= 2RN =

First radio station in the Irish Free State

2RN was the first radio broadcasting station in the Irish Free State. It began broadcasting on 1 January 1926 and continued until 1933, when it was succeeded by Radio Athlone (later Radio Éireann; now known as RTÉ Radio). The station was run by the Irish Post Office, under the Department of Posts and Telegraphs and first transmitted from 1 January 1926 from Little Denmark Street until 1928 when they moved to the GPO. Early broadcasters included Seamus Hughes and Sidney Gifford Czira.

The station's name has since been repurposed by RTÉ (Raidió Teilifís Éireann) for the identity of their broadcasting network (formerly RTÉ Transmission Network Ltd) since 2013.

== Studios and wavelengths ==
The original studio for 2RN was located at Little Denmark Street, off Henry Street in Dublin. In October 1928 the station moved into the newly rebuilt GPO acquiring three new studios. The first director was Seamus Clandillon, who served from 1926 to 1934.

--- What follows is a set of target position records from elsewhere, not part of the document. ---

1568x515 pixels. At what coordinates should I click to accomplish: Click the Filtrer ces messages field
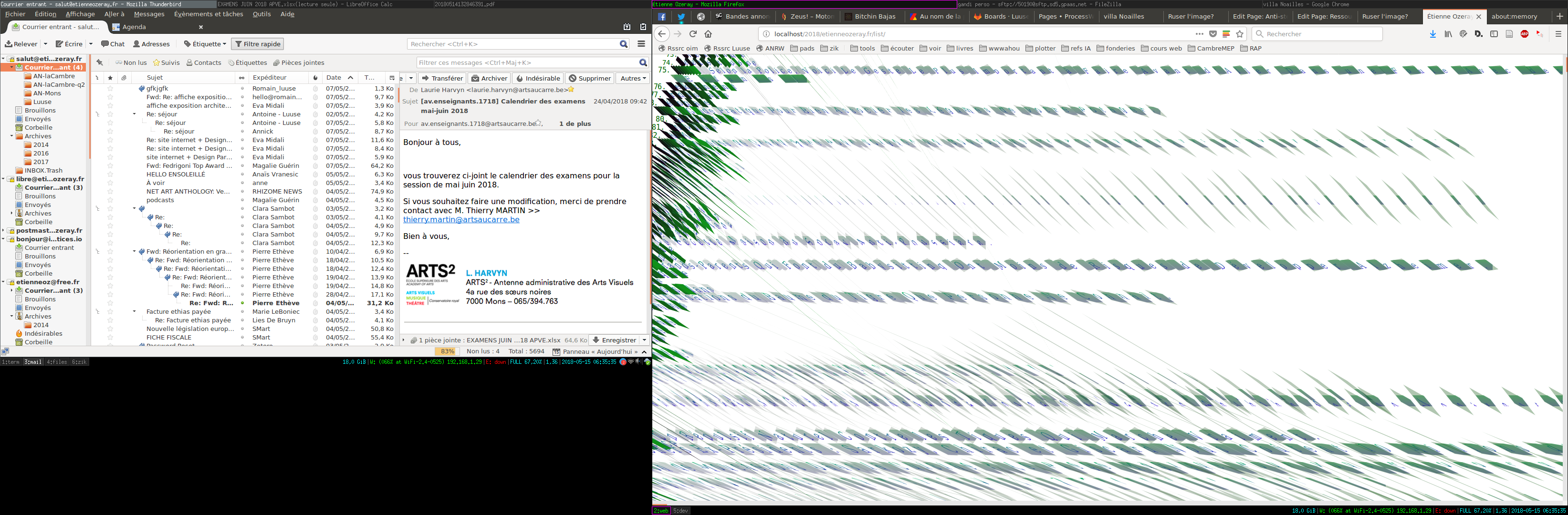click(527, 62)
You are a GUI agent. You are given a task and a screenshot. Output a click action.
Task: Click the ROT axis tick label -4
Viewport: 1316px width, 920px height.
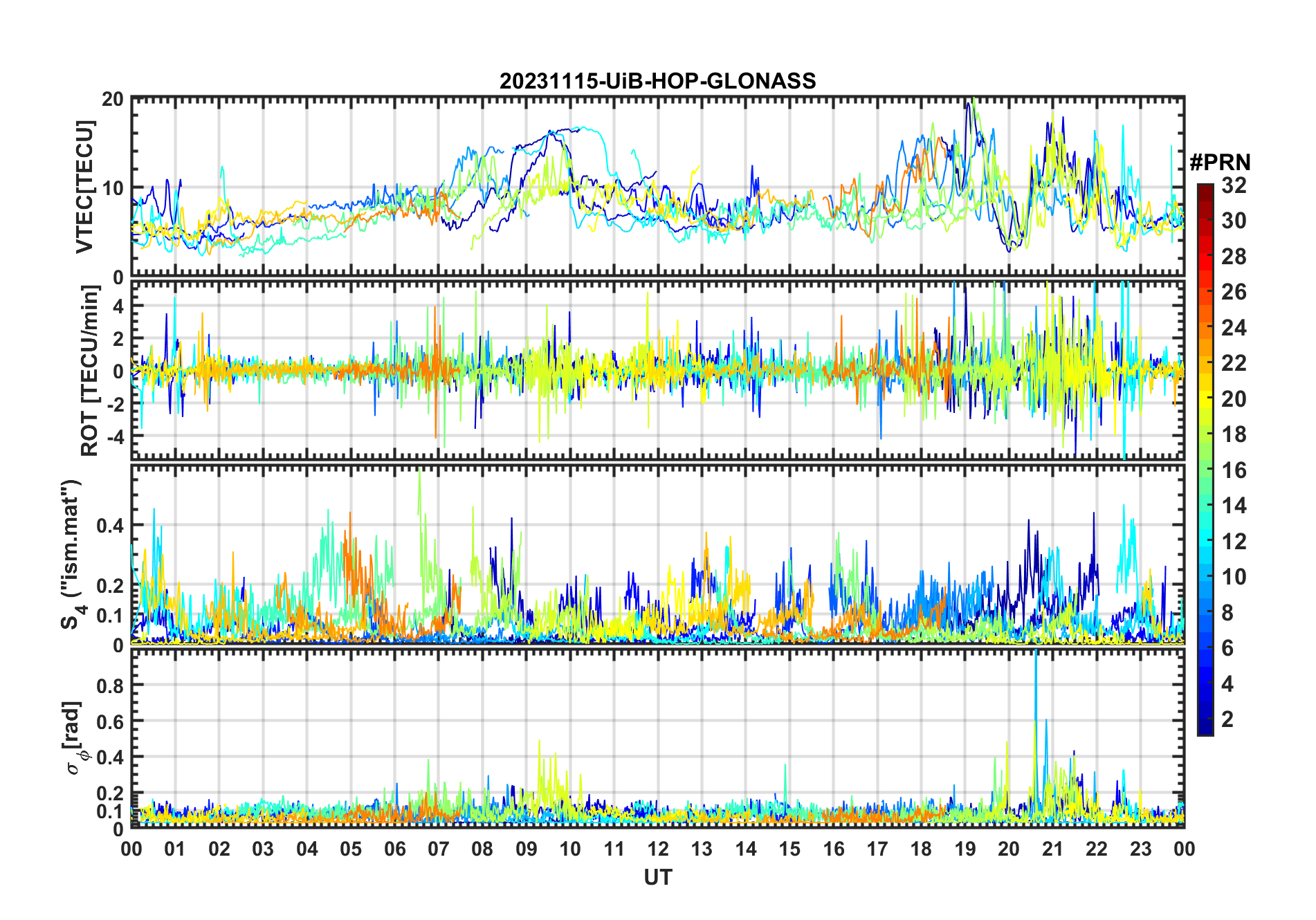(113, 436)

The 1.5 Kilowatt Marconi transmitter was located at McKee Barracks, near the Phoenix Park.

The station initially broadcast on 380 metres (790 kHz), although the choice of this wavelength led to complaints from members of the public as, due to the limitations of the receiver technology of the time, transmissions led to interference to and by other stations, especially 6BM in Bournemouth and the Hamburg radio station.

Reception of the station for many Irish listeners outside Dublin was problematic, although even at the time of the inception of the station, there were plans for a high-power transmitter to serve the whole country. In 1927 the Cork broadcasting station 6CK was established, which relayed many of 2RN's programmes, as well as contributing programmes to the network.

Initially the station broadcast three hours a night, from 19:30 to 22:30, with only a two-hour broadcast on Sunday nights.